Poor throughput of OPNsense installed in a VMware VM using vmxnet3

Started by Layer8, September 18, 2023, 02:45:22 PM

Previous topic - Next topic
Hi all,

i see very poor throughput with OPNsense installations running in VMware VM (ESXi8) using vmxnet3 vNICs in fast networks. The following networks are based on a 10G network.

Matured OPNsense:
The reason for this thread is:  I cant get over 2,7Gbit/s with iperf3 between the opnsense and my windows client (both in same vlan with one switch in between) in a single stream connection.  Its not a iperf3 problem, because routed traffic is also not faster than 2,7Gbit/s. The 2,7Gbit limit seems to be a overall limitation.

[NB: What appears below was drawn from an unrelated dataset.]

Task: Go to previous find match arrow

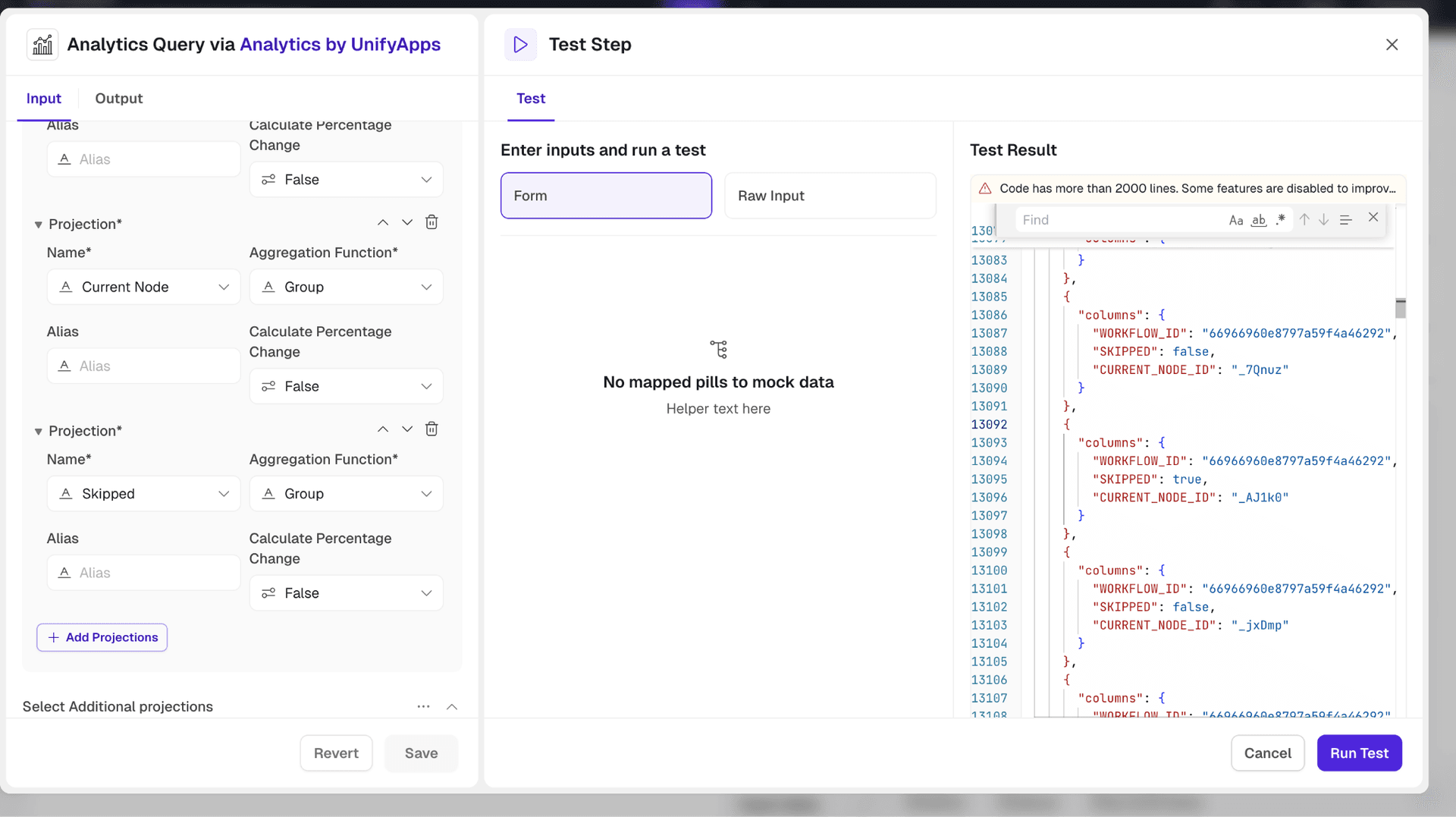Action: [1304, 220]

Other VMs (Linux, Windows)
I can get easily over 9Gbit/s with Linux or Windows based VMs, so its definitly not a hardware, network or hypervisor related limitation.

Fresh plain FreeBSD 13.2
I installed a fresh plain FreeBSD 13.2 with iperf3 with same VM settings like the matured OPNsense  (8 vCPUs, 8GB ram, vmxnet3 adapter), same ESXi-host. The result is:

~5Gbit/s from client to FreeBSD, 6Gbit/s in reverse mode, both with only one iperf3 stream,
~8,5Gbit/s from client to FreeBSD, 7,3Gbit/s in reverse mode, both with two parallel iperf3 streams,
~9,2Gbit/s from client to FreeBSD, 8Gbit/s in reverse mode, both with three parallel iperf3 streams,

With three streams, utilization of the VM is at 42% from client to FreeBSD  and only 18% in reverse mode. Dont know if this unequal utilization is a iperf3 or FreeBSD issue.

Fresh plain OPNsense 23.7.4
After the results with plain FreeBSD 13.2, i installed a fresh plain OPNsense 23.7 (downloaded ISO file today) in a VM with exact same VM settings again. Updated it to  23.7.4 and installed iperf3 plugin (which is based on iperf v3.13). I applied a allow all floating rule to allow incomming connections to the iperf3 daemon.

When i started iperf3 the first time, I have seen this result:
~1Gbit/s from client to OPNsense with only one iperf3 stream

Because iperf3 plugin stops the iperf3 daemon once a test is canceled, I restarted the iperf3 daemon in the opnsense dashboard after every test. The after the first restart was:
~2.7Gbit/s from client to OPNsense with only one iperf3 stream

So, this is the first weird behavoiur in OPNsense. Why was the first test with 1G and the second with 2,7G? I was able to reproduce this after reverting the VM snapshot.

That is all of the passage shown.